Problem requirements: Rewrite the part that opens with the line containing "has height=444, width=789." and closes with the line containing "Looking at the screenshot, I should (214, 192).", replacing "Pen tool" with "Brush tool" and leaving everything else unchanged.

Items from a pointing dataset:
^^^^^^^^
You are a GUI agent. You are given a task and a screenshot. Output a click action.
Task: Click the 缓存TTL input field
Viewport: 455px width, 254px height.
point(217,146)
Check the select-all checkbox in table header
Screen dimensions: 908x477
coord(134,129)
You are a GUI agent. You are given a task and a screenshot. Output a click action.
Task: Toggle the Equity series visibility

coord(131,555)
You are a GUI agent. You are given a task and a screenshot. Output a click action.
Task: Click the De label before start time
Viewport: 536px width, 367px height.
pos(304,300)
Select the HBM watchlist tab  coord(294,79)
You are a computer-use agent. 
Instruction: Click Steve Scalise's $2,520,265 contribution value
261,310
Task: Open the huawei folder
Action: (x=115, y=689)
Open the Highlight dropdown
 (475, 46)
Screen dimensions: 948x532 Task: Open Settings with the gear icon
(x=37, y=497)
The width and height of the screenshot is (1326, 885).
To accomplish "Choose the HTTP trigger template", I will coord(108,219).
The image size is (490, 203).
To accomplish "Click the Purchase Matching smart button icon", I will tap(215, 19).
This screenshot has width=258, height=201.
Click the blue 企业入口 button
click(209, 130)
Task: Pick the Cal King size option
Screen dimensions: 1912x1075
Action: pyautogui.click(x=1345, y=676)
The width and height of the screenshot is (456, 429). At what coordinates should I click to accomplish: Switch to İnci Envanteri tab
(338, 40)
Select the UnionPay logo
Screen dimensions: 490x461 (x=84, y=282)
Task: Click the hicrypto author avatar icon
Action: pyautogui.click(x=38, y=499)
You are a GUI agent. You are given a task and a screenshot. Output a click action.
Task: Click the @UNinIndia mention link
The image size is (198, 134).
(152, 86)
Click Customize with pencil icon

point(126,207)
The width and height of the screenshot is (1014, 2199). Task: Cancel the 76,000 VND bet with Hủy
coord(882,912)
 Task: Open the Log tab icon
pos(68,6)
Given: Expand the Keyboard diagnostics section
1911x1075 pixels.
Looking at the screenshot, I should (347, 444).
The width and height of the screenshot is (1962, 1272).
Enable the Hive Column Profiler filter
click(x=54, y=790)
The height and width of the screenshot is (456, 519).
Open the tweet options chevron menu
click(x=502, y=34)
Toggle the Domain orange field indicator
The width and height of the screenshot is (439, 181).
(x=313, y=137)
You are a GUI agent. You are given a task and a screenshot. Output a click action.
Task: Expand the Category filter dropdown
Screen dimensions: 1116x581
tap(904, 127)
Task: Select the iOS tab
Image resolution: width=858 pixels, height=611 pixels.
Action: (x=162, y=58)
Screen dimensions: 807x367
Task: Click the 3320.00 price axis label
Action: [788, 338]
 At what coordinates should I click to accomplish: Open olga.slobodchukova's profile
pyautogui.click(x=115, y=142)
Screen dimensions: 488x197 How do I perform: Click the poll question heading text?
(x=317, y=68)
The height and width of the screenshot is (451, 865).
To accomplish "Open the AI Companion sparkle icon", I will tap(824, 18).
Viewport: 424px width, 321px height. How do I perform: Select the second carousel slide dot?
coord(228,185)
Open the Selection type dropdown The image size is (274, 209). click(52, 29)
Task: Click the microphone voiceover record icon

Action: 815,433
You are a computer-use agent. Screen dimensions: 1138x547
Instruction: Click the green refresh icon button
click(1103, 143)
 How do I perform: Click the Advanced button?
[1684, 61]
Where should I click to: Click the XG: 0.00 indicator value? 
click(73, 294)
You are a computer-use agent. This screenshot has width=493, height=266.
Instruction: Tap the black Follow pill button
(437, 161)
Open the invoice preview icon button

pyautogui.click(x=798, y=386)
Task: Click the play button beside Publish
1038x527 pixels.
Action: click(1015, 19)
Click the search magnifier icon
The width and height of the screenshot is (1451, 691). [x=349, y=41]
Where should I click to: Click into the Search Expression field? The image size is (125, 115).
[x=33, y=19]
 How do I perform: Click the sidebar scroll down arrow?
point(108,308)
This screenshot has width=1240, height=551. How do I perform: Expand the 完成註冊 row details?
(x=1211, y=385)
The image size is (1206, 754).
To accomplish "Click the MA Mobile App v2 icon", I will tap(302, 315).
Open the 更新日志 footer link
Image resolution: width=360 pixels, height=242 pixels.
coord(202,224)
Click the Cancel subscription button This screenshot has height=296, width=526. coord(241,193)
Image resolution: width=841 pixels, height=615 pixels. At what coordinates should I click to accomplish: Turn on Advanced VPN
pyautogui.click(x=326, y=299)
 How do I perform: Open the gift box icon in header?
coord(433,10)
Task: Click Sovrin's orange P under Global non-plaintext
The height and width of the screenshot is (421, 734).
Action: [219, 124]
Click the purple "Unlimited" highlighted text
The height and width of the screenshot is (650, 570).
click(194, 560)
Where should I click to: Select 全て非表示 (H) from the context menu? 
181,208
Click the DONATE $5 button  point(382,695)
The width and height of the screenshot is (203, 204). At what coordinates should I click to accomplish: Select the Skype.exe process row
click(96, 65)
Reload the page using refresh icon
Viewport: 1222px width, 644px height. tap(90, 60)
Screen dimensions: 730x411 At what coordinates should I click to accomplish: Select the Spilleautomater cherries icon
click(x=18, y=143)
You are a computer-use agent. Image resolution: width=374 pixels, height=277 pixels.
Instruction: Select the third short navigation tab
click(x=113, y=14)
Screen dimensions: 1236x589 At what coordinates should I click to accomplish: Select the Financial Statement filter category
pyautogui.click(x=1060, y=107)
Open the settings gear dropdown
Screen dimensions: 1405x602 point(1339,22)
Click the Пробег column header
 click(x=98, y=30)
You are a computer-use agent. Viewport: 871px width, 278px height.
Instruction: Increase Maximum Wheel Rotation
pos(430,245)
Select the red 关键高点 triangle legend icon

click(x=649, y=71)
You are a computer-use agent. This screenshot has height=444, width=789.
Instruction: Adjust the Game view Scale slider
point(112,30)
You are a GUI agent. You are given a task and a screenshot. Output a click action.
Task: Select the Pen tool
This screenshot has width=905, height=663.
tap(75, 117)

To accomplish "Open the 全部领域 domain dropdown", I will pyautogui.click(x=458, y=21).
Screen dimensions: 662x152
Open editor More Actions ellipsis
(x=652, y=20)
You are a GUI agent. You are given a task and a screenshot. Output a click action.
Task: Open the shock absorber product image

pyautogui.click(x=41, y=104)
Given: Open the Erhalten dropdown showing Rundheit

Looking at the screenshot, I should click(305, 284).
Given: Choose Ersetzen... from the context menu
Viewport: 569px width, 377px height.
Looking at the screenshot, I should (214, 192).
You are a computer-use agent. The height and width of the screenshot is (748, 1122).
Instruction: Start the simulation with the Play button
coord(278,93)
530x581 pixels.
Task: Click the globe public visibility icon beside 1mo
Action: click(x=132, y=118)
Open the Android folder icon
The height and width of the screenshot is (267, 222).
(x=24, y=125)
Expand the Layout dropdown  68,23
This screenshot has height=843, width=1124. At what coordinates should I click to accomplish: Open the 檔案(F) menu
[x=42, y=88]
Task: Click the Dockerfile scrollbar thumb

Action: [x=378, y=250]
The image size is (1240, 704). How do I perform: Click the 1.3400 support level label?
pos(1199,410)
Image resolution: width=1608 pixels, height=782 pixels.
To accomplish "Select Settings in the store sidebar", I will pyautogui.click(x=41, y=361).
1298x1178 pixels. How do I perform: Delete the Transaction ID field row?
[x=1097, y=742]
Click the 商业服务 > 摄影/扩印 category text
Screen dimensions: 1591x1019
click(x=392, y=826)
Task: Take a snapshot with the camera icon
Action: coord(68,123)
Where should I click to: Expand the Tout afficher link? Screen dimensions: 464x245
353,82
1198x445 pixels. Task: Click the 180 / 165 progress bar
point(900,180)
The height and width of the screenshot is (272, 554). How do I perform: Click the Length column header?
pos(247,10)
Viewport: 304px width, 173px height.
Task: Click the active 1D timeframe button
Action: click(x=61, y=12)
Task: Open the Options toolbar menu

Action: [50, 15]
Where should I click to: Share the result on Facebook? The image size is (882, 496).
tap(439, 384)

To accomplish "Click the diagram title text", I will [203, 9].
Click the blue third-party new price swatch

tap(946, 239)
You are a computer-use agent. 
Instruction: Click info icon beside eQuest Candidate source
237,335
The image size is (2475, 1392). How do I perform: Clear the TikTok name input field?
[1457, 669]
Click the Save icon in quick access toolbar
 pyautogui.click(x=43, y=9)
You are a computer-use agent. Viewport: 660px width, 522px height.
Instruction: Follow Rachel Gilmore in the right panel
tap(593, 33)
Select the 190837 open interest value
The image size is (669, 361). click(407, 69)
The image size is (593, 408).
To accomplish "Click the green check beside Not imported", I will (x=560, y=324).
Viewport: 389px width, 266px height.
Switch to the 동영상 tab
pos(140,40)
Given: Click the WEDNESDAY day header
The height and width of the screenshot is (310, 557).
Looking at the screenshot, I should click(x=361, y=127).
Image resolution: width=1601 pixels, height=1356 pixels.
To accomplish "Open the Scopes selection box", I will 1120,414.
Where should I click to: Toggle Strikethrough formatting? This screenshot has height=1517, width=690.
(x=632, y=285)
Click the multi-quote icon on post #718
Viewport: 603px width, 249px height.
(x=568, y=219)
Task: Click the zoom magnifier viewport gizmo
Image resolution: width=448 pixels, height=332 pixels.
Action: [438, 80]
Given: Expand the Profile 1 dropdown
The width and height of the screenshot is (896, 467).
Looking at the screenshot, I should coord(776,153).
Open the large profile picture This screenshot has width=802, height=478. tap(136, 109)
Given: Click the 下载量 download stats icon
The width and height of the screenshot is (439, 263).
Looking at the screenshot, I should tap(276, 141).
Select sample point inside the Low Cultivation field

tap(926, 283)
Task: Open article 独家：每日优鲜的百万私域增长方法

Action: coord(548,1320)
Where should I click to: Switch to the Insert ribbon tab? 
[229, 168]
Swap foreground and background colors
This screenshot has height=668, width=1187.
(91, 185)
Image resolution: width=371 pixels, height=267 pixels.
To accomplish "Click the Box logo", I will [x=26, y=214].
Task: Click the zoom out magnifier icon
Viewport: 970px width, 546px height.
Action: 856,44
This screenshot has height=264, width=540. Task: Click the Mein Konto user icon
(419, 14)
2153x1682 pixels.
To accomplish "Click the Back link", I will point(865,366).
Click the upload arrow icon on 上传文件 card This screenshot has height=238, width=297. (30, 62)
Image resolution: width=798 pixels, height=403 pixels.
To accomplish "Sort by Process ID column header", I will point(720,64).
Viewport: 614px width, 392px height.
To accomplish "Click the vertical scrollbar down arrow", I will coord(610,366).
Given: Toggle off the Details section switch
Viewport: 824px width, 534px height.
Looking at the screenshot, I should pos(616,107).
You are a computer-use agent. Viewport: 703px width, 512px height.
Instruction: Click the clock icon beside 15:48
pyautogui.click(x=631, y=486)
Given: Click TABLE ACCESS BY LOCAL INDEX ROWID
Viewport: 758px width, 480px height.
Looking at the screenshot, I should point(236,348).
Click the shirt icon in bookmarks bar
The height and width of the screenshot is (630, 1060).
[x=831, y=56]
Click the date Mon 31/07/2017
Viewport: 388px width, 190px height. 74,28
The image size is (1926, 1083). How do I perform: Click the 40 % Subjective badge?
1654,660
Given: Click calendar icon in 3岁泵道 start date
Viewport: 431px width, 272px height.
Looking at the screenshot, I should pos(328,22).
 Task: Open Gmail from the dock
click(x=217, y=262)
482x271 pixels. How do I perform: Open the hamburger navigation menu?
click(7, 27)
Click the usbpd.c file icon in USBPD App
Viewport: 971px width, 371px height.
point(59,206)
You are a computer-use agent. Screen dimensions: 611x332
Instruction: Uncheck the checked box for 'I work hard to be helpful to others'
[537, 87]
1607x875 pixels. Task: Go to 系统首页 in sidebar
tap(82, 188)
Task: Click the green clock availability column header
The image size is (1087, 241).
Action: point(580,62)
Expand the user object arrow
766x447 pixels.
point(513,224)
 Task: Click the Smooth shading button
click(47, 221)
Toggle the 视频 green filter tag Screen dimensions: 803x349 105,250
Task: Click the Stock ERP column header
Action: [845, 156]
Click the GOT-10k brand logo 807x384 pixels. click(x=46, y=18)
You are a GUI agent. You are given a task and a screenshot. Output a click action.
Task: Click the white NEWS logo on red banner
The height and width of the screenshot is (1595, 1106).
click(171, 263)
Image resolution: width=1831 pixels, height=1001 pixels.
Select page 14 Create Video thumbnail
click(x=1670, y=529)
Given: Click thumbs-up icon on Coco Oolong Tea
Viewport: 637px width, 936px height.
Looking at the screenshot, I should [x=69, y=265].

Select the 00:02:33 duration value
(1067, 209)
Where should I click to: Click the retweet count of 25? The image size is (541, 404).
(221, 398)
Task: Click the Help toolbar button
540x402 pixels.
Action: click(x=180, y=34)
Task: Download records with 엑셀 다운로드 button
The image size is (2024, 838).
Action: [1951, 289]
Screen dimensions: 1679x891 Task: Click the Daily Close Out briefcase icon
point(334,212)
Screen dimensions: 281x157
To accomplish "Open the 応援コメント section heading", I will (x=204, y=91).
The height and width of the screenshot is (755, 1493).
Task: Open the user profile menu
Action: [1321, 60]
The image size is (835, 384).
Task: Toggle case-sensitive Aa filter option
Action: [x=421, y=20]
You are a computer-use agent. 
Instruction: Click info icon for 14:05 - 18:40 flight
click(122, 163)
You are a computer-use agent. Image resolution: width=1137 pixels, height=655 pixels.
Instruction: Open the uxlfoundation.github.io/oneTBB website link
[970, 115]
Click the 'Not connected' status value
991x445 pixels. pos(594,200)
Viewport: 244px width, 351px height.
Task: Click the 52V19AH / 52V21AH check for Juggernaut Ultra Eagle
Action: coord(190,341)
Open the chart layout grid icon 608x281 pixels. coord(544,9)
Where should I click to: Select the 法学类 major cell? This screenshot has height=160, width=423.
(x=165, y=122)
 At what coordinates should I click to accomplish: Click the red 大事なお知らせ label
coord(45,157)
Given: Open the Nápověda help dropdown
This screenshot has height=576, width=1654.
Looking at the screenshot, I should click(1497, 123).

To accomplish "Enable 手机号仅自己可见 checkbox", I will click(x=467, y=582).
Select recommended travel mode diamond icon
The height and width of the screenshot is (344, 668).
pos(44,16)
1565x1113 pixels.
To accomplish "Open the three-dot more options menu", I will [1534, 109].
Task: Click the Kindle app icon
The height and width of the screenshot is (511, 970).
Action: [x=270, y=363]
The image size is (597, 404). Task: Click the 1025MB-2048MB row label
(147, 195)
^^^^^^^^
Output of the exercise:
You are a computer-use agent. This screenshot has height=444, width=789.
Instruction: Adjust the Game view Scale slider
point(112,30)
You are a GUI agent. You are given a task and a screenshot. Output a click action.
Task: Select the Brush tool
This screenshot has width=905, height=663.
tap(75, 117)

To accomplish "Open the 全部领域 domain dropdown", I will pyautogui.click(x=458, y=21).
Screen dimensions: 662x152
Open editor More Actions ellipsis
(x=652, y=20)
You are a GUI agent. You are given a task and a screenshot. Output a click action.
Task: Open the shock absorber product image

pyautogui.click(x=41, y=104)
Given: Open the Erhalten dropdown showing Rundheit

Looking at the screenshot, I should click(305, 284).
Given: Choose Ersetzen... from the context menu
Viewport: 569px width, 377px height.
Looking at the screenshot, I should (214, 192).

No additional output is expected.